Talvez nesse dia sentisse a alma destroçada pela inexistência de olhares que lhe enchessem os sonhos de mar e o tornassem mais sensível ou mais receptivo, ou até sentisse essa necessidade de assumir essa culpa que quase sempre nos atribuímos quando não sabemos vencer a incapacidade de nos aproximarmos dos outros. É possível que nessa manhã em que, subitamente a temperatura se elevou para valores que davam tempero e alento ao corpo e não tivesse atempadamente ajustado a roupa à novidade ambiental e esse incómodo o fizesse viajar em ausências.
A meio da escada pareceu-lhe que a situação melhorava. Não eram visíveis sinais de degradação, havia limpeza mínima e até o cheiro diminuíra. Perguntou, questionou, indagou, sem pormenores, apenas com os elementos suficientes para dizer o que desejava encontrar. Ao fim de alguns minutos, escadas subidas e descidas, soube qual a porta certa para bater. Tocou e aguardou. Vozes e sons mexeram-se agitadas no interior e a barreira que vedava o acesso, abriu-se até meio. Surgiu-lhe uma adolescente, assim lhe pareceu, alta, em pijama, rodeada por um bando de crianças, expectantes, no meio das quais, aquela jovem parecia a mais velha.
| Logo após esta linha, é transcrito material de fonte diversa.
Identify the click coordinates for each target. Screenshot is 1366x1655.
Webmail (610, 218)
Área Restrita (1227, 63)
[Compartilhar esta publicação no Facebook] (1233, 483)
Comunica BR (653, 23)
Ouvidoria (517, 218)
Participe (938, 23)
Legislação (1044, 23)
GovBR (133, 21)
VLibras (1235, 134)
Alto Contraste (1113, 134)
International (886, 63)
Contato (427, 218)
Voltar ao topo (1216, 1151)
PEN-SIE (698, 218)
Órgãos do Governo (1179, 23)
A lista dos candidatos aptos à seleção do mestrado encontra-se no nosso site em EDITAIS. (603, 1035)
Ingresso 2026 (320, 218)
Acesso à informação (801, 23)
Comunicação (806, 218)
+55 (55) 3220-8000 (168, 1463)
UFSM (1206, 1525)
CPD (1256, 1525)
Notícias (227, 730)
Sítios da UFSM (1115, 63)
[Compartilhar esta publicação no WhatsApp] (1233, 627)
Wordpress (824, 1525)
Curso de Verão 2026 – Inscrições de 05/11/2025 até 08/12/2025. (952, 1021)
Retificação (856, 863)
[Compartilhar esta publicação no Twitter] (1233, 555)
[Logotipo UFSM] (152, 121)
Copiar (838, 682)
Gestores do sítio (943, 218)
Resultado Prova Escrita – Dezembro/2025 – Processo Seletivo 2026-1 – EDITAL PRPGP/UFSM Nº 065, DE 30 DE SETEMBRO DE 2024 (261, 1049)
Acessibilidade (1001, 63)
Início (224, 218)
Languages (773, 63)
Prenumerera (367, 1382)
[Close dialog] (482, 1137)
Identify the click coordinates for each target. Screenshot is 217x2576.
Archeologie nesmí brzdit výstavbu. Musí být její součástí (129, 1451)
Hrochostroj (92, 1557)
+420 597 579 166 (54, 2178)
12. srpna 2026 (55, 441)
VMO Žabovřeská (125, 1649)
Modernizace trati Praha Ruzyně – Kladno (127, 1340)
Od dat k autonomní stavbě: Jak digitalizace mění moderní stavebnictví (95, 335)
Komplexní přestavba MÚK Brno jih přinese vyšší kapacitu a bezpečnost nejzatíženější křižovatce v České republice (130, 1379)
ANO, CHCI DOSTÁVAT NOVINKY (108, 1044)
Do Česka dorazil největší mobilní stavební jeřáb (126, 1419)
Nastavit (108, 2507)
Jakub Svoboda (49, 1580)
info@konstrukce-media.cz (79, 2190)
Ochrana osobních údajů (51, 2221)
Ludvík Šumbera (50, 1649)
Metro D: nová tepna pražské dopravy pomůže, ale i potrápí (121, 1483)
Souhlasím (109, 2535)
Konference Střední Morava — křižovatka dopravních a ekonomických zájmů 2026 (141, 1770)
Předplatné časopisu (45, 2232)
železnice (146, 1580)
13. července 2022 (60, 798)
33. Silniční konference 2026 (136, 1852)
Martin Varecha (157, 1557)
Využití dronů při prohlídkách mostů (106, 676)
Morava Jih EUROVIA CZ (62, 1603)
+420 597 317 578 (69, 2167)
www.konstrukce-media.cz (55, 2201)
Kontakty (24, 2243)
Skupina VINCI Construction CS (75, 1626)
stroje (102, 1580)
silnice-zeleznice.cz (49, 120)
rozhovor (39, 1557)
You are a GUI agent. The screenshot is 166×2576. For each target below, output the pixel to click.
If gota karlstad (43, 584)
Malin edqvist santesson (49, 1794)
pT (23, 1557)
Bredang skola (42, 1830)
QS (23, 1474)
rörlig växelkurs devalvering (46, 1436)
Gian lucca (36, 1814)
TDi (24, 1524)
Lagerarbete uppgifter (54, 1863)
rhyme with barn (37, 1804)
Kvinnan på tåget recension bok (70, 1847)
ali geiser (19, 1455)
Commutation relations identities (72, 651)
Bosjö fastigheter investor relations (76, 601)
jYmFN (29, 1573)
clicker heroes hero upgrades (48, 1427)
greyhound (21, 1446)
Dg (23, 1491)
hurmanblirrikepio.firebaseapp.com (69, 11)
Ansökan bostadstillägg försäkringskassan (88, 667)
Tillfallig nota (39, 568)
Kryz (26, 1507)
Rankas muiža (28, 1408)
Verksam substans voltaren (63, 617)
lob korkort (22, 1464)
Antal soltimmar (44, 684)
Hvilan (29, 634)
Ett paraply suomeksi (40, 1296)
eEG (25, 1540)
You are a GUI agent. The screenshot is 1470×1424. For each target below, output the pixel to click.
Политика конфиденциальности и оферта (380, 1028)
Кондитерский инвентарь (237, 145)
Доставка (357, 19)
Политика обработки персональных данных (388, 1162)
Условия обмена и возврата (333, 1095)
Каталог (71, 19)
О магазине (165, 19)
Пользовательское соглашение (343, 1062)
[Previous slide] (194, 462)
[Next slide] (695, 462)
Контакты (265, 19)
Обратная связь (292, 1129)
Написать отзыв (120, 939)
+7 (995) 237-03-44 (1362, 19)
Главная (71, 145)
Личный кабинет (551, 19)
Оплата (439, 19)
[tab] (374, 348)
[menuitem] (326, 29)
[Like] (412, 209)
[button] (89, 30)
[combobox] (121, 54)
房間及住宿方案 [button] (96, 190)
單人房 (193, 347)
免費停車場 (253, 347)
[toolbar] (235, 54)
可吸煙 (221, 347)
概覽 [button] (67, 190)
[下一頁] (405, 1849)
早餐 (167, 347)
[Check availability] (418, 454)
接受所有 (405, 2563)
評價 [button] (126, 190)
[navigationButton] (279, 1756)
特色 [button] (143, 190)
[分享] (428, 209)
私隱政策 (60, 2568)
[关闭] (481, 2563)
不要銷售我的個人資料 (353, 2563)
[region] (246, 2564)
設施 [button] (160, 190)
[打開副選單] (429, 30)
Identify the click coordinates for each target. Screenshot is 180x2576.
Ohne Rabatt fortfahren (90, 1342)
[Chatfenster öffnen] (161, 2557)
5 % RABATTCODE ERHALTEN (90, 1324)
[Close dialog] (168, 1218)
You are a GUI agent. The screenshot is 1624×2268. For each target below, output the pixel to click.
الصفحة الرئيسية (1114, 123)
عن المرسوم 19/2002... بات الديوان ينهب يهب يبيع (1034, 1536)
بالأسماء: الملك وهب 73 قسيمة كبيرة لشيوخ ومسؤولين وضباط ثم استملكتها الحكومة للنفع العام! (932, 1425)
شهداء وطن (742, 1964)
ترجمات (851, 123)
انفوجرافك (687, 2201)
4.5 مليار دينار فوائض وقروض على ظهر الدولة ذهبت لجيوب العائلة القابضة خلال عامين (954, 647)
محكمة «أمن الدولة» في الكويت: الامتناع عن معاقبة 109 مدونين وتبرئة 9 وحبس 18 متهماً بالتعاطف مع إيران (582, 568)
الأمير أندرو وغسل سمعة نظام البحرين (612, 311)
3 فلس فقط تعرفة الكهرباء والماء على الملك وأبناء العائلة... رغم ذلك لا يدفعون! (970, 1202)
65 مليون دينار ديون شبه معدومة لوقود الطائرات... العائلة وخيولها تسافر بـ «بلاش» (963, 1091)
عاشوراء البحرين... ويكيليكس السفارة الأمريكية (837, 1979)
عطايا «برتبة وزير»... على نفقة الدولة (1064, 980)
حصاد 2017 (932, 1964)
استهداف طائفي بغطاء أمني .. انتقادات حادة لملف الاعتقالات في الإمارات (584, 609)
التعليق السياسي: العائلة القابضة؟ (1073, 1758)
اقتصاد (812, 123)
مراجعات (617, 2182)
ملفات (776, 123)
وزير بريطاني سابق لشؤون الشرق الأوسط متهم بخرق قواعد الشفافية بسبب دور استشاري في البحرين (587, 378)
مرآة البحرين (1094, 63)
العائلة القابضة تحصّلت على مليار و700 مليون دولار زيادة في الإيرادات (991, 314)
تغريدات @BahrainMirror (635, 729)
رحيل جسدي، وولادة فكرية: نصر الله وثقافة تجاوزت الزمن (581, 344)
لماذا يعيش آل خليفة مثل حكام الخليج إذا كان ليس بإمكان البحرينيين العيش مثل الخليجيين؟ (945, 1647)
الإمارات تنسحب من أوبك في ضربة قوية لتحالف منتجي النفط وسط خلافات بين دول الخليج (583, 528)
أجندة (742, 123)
E era, mas já não adolescente, nem irmã. Ainda substituiu o bom dia pelo olá, como em tantas ocasiões fazemos com os mais jovens, mas quase de seguida, compreendeu que a mulher que estava na sua frente, era simplesmente, a mãe. As crianças rondavam em média os 7 anos, com apenas uma delas a chegar aos 10. Era a letrada da família. Sabia até dizer de memória, o nome da rua e o número da porta, enquanto a mãe se perdia no alvoroço do desconhecimento. Os relatos e as perguntas arrastavam-se para a paciência daqueles a quem o futuro se resume ao presente, e o choro e os apelos repetiam-se colados a movimentos em torno do corpo, para eles gigante, que funcionava como um pilar de segurança. Todos pretendiam que a atenção dos adultos recaísse sobre si próprios e não em exclusivo sobre o irmão que desempenhava na ocasião o papel principal. Não era a miséria, com cheiro ou sem ele, que lhes retirava essa vivacidade que nasce com todos nós e vive sempre no sorriso das crianças. Talvez o percam, mais tarde quando a violência dos que mandam lhes impuserem apenas caminhos sem saída.
Quando tocou o tempo de partir, sentiam já liberdade suficiente para sorrirem e mostrarem um pouco de si. Já na porta, voltou a olhar, procurou palavras que não encontrou, mas sorriu, acenou um adeus movimentando a mão. Desceu as escadas com vagar como se estivesse a chegar ao destino e lhe sobrasse o tempo. Na porta olhou para a manhã, de cinzentas nuvens mas de tépido ambiente, com o sol a ser barrado no seu caminho, surgindo tímido nas alturas do universo.
À chegada trazia essa solidão que por vezes nos invade a alma quando até ela não chegam os olhares que desejamos. Na saída, percebeu que a sua solidão era ainda mais ampla, pois transportava também a solidão dos outros, daqueles que ainda não sentiram, ou não perceberam, a necessidade da revolta. E soube, mais do que nunca, que há olhares que nos fazem muita falta.